Das Stadtquartier Europaring mit benachbarten Straßen an der Bahnhofs-Südseite war einst ein Industrie-Standort. Die Papierfabrik Eppen, die dort das gesamte Areal dominierte, war für die Winsener Bevölkerung ein wichtiger Arbeitgeber.

Die Fabrik existiert schon lange nicht mehr, und Ende der 60er Jahre begannen die Planungen für ein Neubaugebiet. Neben niedrig geschossigen Häusern sollten dort im Geschmack der damaligen Zeit zwei große Wohnblocks entstehen. Nur der Bau eines Hochhauses konnte realisiert werden. Mehr gab der Wohnungsmarkt damals nicht her.

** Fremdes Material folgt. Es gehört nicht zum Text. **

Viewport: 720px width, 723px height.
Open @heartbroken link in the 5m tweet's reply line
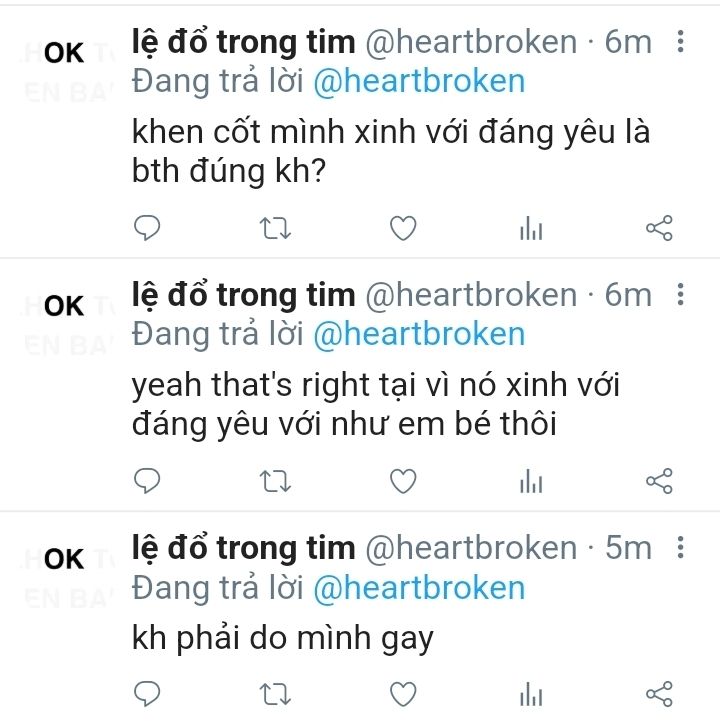(x=419, y=588)
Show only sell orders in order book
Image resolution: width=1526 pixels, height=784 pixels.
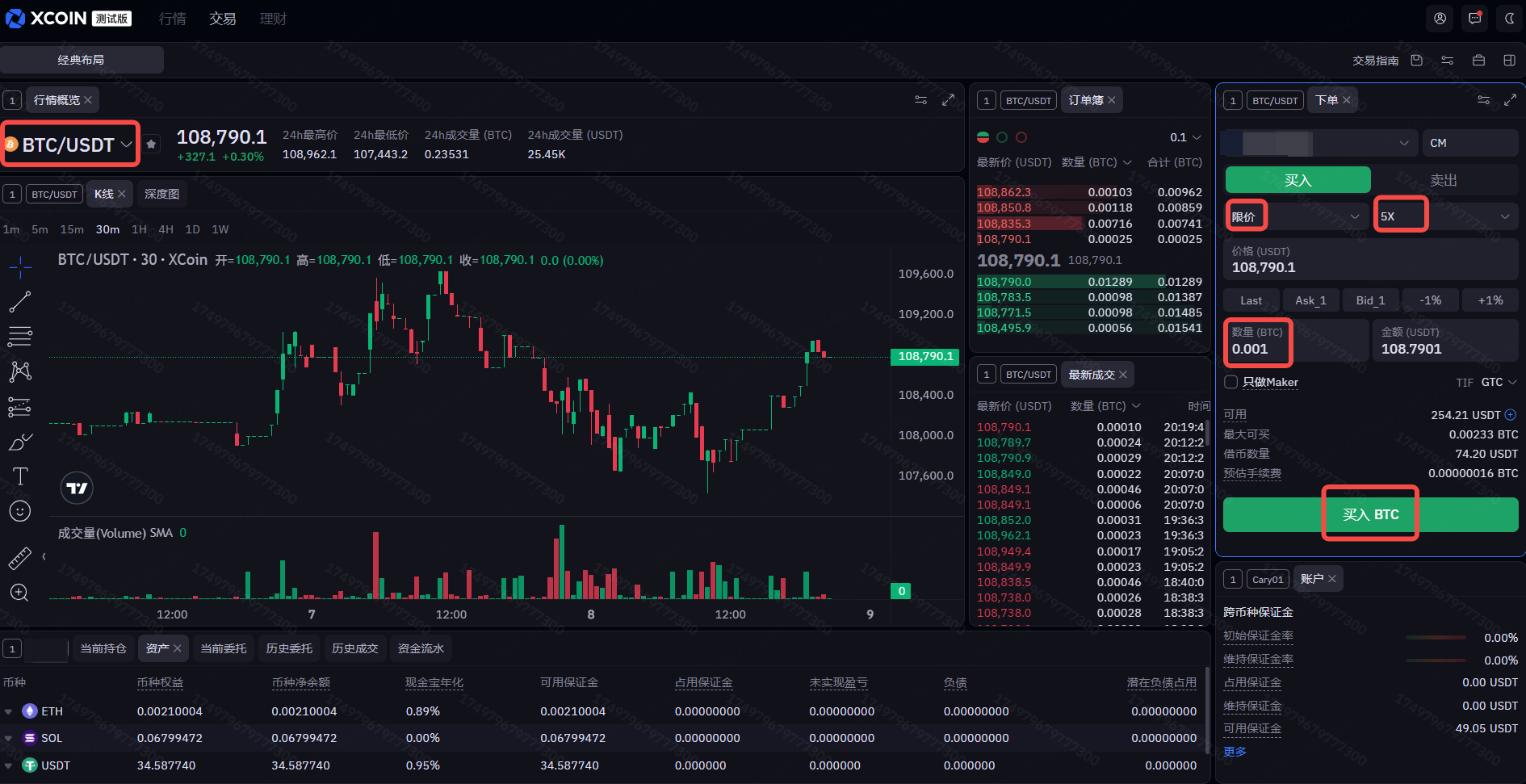pyautogui.click(x=1021, y=137)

Viele Winsener, die als Neubürger dort einzogen, ahnten nicht, dass der Boden durch die Hinterlassenschaft der Papierfabrik kontaminiert war. Spätere Untersuchungen bestätigten das, aber die schlimmsten Befürchtungen wurden nicht bestätigt.

Heute ist das Wohngebiet wegen der unmittelbaren Nähe zum Bahnhof inklusive Busbahnhof besonders bei Pendlern zu ihrem Arbeitsplatz beliebt.